- DATA RECORDS
*-*-*

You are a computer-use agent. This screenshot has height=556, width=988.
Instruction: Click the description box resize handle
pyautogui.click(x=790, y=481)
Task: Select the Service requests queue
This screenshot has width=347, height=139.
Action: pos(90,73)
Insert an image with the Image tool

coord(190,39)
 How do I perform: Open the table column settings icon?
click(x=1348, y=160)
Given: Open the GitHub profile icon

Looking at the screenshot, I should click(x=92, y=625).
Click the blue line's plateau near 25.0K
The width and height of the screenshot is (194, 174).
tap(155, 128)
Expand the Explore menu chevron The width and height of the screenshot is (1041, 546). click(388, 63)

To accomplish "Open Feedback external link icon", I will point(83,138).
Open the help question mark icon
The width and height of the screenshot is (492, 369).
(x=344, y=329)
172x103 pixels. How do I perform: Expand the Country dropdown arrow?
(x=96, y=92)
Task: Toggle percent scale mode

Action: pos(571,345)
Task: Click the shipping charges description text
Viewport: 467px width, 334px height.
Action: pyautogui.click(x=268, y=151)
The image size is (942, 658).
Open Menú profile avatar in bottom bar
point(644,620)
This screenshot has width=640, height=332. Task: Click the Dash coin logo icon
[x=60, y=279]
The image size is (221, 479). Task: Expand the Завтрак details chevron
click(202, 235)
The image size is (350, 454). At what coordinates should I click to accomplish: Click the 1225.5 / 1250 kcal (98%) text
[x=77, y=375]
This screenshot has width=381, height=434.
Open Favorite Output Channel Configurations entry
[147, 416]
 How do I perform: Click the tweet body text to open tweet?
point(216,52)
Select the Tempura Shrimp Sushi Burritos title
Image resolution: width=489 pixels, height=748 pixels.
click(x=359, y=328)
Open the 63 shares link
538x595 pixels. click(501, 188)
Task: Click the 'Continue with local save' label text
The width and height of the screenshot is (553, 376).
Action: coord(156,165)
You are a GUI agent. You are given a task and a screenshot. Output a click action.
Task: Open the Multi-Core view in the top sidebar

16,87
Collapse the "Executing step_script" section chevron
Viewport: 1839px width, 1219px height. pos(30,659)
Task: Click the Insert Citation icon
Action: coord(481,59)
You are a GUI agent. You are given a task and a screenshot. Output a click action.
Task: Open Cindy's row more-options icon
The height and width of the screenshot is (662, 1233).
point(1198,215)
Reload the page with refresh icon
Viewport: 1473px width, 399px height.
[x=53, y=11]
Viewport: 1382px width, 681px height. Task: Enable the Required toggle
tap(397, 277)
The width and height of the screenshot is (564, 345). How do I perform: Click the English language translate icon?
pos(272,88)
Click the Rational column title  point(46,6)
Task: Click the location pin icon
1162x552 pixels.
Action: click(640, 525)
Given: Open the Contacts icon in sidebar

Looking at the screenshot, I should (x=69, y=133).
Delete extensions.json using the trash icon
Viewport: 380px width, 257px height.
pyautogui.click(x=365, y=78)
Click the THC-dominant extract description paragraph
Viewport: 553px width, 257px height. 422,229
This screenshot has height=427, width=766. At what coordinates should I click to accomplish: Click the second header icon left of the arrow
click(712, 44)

*-*-*

- ACTIVITY
Quote every line of the records above, from the first down to the one holding "Task: Click the shipping", exactly as written.

- ANSWER TO THIS EXERCISE
You are a computer-use agent. This screenshot has height=556, width=988.
Instruction: Click the description box resize handle
pyautogui.click(x=790, y=481)
Task: Select the Service requests queue
This screenshot has width=347, height=139.
Action: pos(90,73)
Insert an image with the Image tool

coord(190,39)
 How do I perform: Open the table column settings icon?
click(x=1348, y=160)
Given: Open the GitHub profile icon

Looking at the screenshot, I should click(x=92, y=625).
Click the blue line's plateau near 25.0K
The width and height of the screenshot is (194, 174).
tap(155, 128)
Expand the Explore menu chevron The width and height of the screenshot is (1041, 546). click(388, 63)

To accomplish "Open Feedback external link icon", I will point(83,138).
Open the help question mark icon
The width and height of the screenshot is (492, 369).
(x=344, y=329)
172x103 pixels. How do I perform: Expand the Country dropdown arrow?
(x=96, y=92)
Task: Toggle percent scale mode

Action: pos(571,345)
Task: Click the shipping charges description text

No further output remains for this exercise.